# Tetra safe start?



## piranha333 (Aug 23, 2008)

Has any one tried this product is it any good? The guy at the lfs said this stuff is really good and it actually works not like the other bottles of bacteria.


----------



## pescadofrito (Sep 13, 2008)

I used it to set up my 100 gallon red belly tank. I know it costs over $20 but it is well worth it. I was going to use water from my other tanks but those fish recently had disease so I used this product and I'm in business.


----------



## Orracle (Feb 7, 2008)

I used Wardley's cycle with I assume it prob the same thing. It work great, sped up my cycle, kept my cycle fish alive as well. I would look into it if it is at your LFS


----------



## Dr. Giggles (Oct 18, 2003)

piranha333 said:


> Has any one tried this product is it any good? The guy at the lfs said this stuff is really good and it actually works not like the other bottles of bacteria.
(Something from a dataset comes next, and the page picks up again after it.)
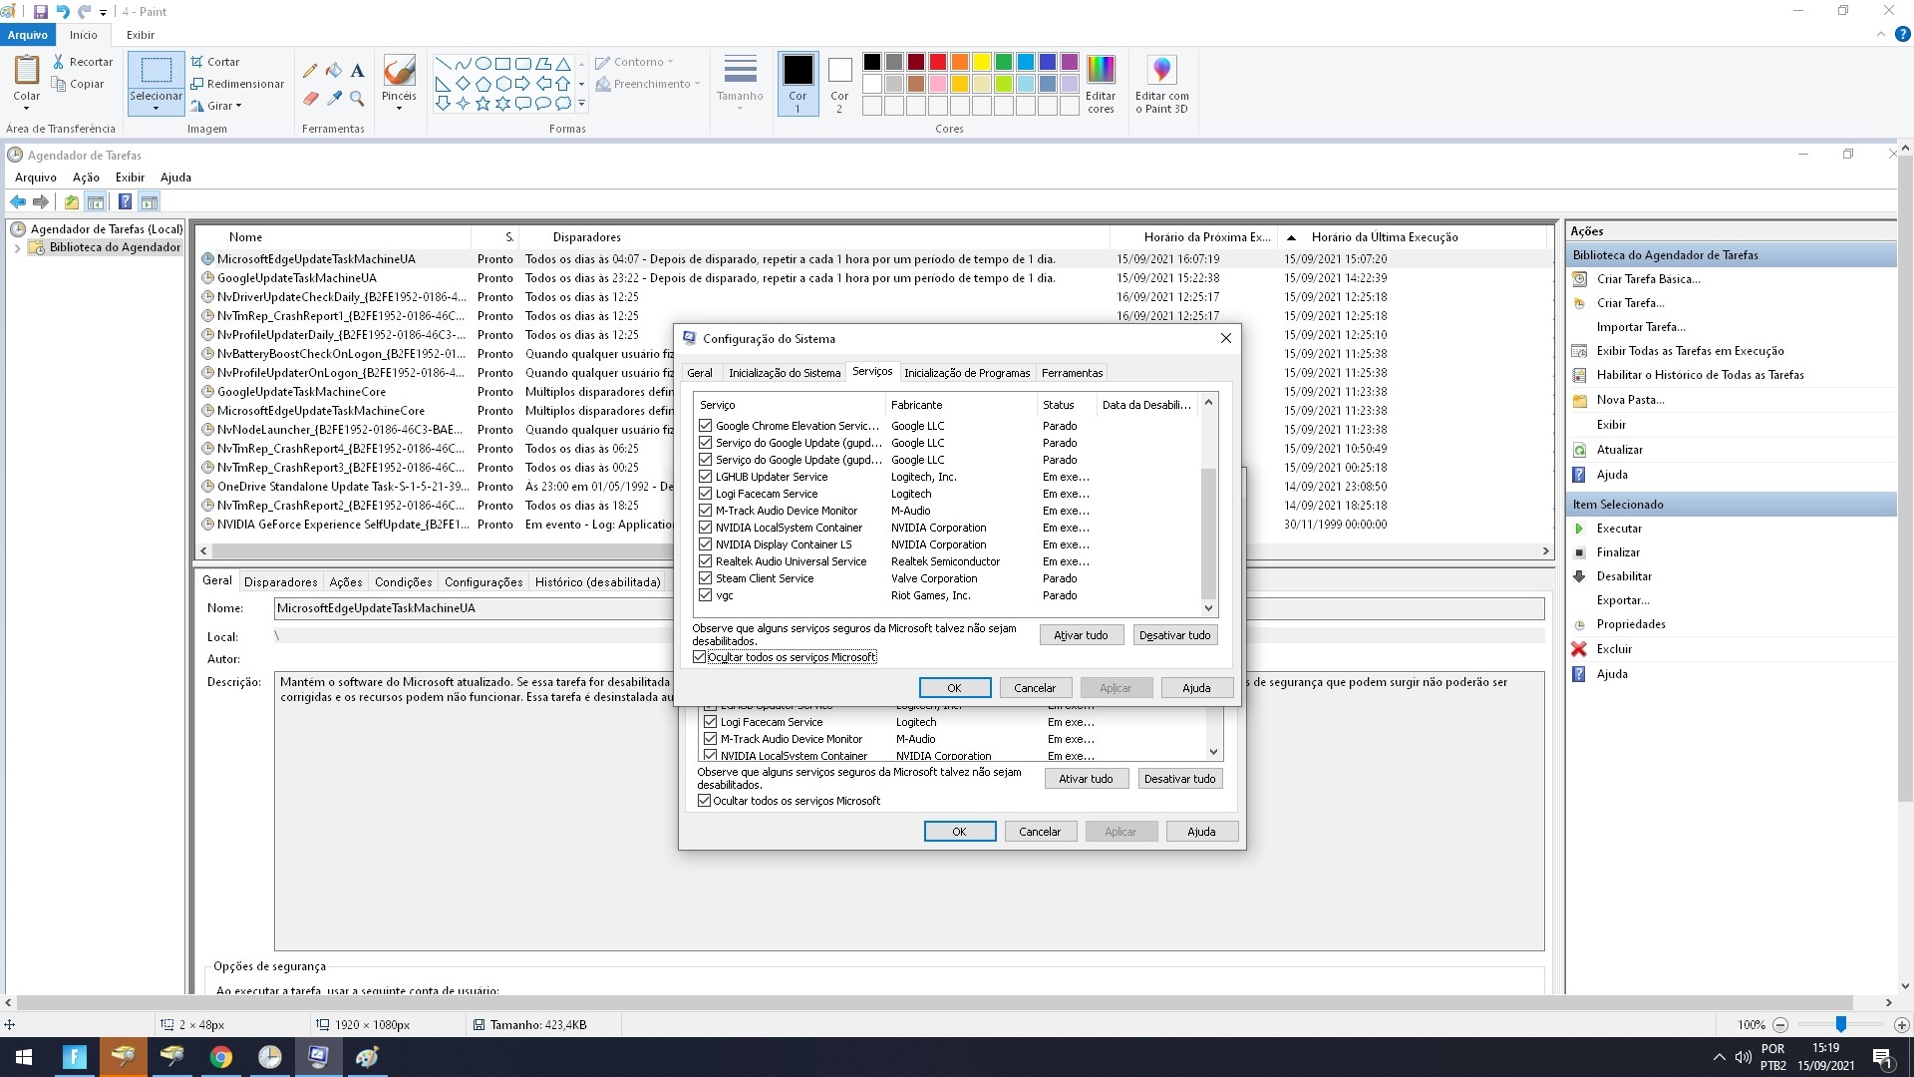The height and width of the screenshot is (1077, 1914).
Task: Open Editar com o Paint 3D
Action: tap(1161, 71)

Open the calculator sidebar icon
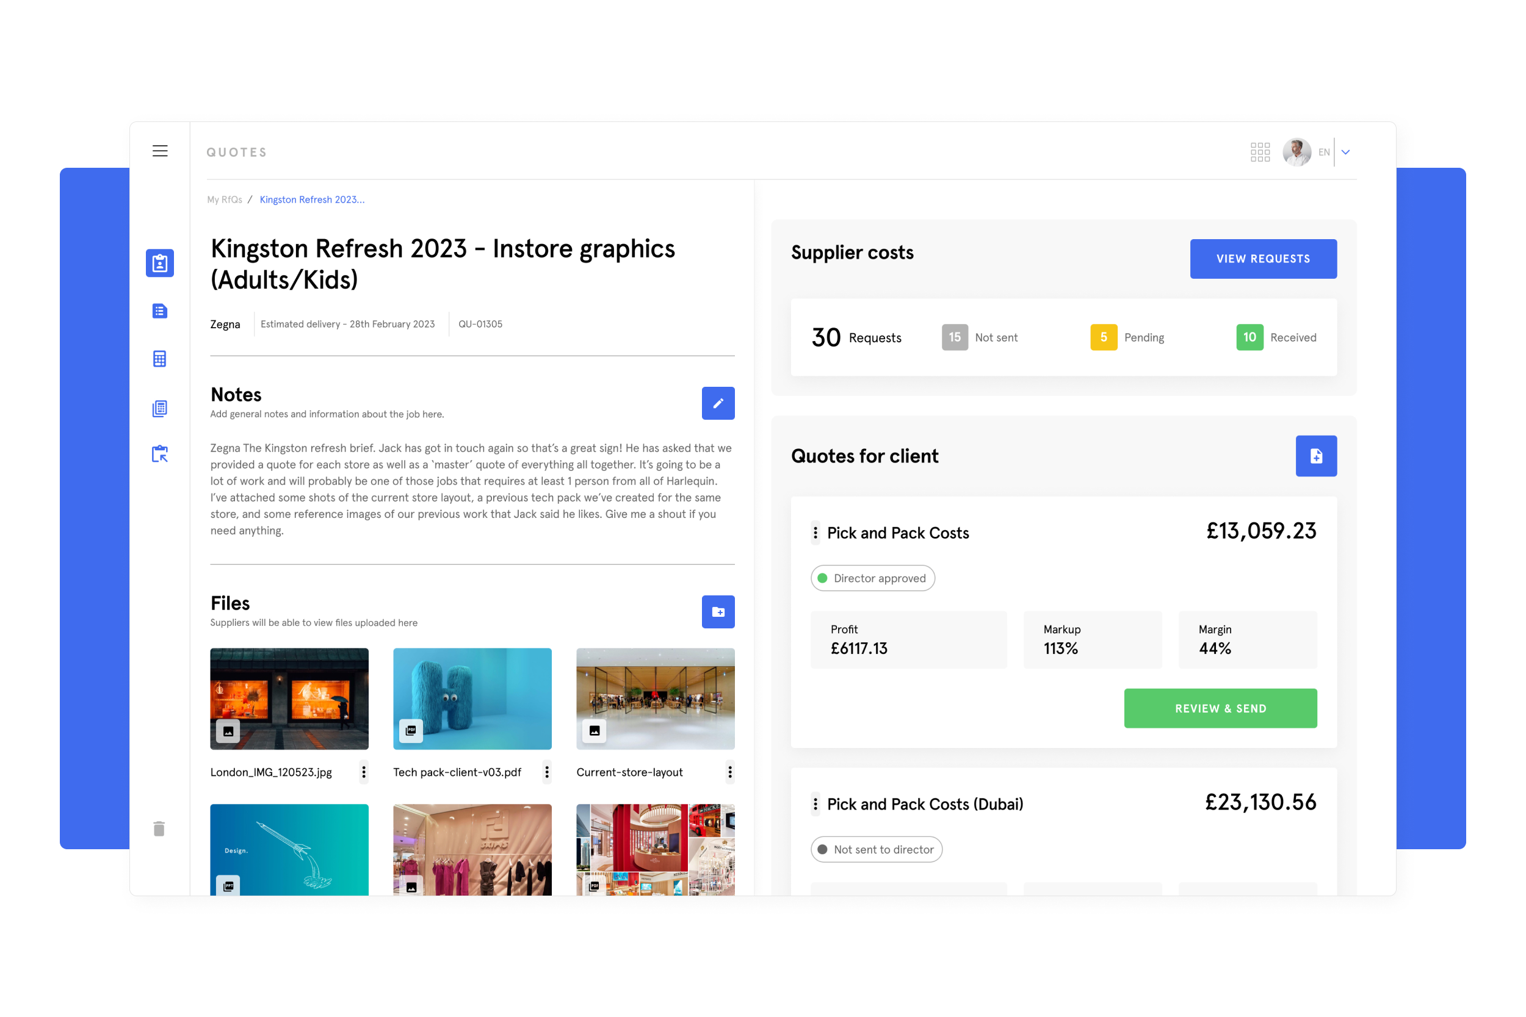pyautogui.click(x=160, y=359)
Have not tried it yet. This product replaced bio spira. According to the guys at marineland they found a way to keep bacteria alive in a shelf bottle for a period of time. I would trust them but definately check for any expiration dates on the bottle.


----------



## robert69 (Jul 16, 2005)

Try using Cycle. I swear by that stuff, works everytime. I get it at WalMart for $6/bottle.


----------



## Avatar~God (Oct 21, 2004)

robert69 said:


> Try using Cycle. I swear by that stuff, works everytime. I get it at WalMart for $6/bottle.


Yeah I like Cycle also

What lfs around you told you that, as long as it wasn't greenwoods your ok lol. I always recommend my costumers Cycle or Bio Spira, personally i believe Bio Spira is the best stuff out there and is well worth the money. I set up my 85 gallon and used this stuff and put fish in the next day with no problems at all. If you're going to spend about 20 bucks on that product i would just get some bio spira, very good stuff.


----------



## Dr. Giggles (Oct 18, 2003)

Avatar~God said:


> Try using Cycle. I swear by that stuff, works everytime. I get it at WalMart for $6/bottle.


Yeah I like Cycle also

What lfs around you told you that, as long as it wasn't greenwoods your ok lol. I always recommend my costumers Cycle or Bio Spira, personally i believe Bio Spira is the best stuff out there and is well worth the money. I set up my 85 gallon and used this stuff and put fish in the next day with no problems at all. If you're going to spend about 20 bucks on that product i would just get some bio spira, very good stuff.

[/quote]

Bio Spira is no longer made by MarineLand. I'm sure you may be able to find some in a lfs but the shelf life in a fridge for unopen bio spira is one year. So definately ask the lfs guy how old it is if its not on the label already.


----------



## jaceh14 (Jul 6, 2006)

safestart works... i used it on my tank and it cycled in a couple of days... i would recommend it to anyone

jace


----------



## Dr. Giggles (Oct 18, 2003)

jaceh14 said:


> safestart works... i used it on my tank and it cycled in a couple of days... i would recommend it to anyone
> 
> jace


Thats good to know. Thanks. I was hoping the makers of Bio Spira which did work wouldnt replace it with something that didnt. I have a few empty tanks now and may try it out on one of them to see for myself.


----------



## jaceh14 (Jul 6, 2006)

Dr. Giggles said:


> safestart works... i used it on my tank and it cycled in a couple of days... i would recommend it to anyone
> 
> jace


Thats good to know. Thanks. I was hoping the makers of Bio Spira which did work wouldnt replace it with something that didnt. I have a few empty tanks now and may try it out on one of them to see for myself.









[/quote]

i forget what website i got it from, but it didn't seem that expensive. you can just do a web search of it to find suppliers. i think it has a shelf life of 1 year unopened.

jace


----------



## ju5tin95 (Nov 25, 2008)

i used safe start too and works great !!


----------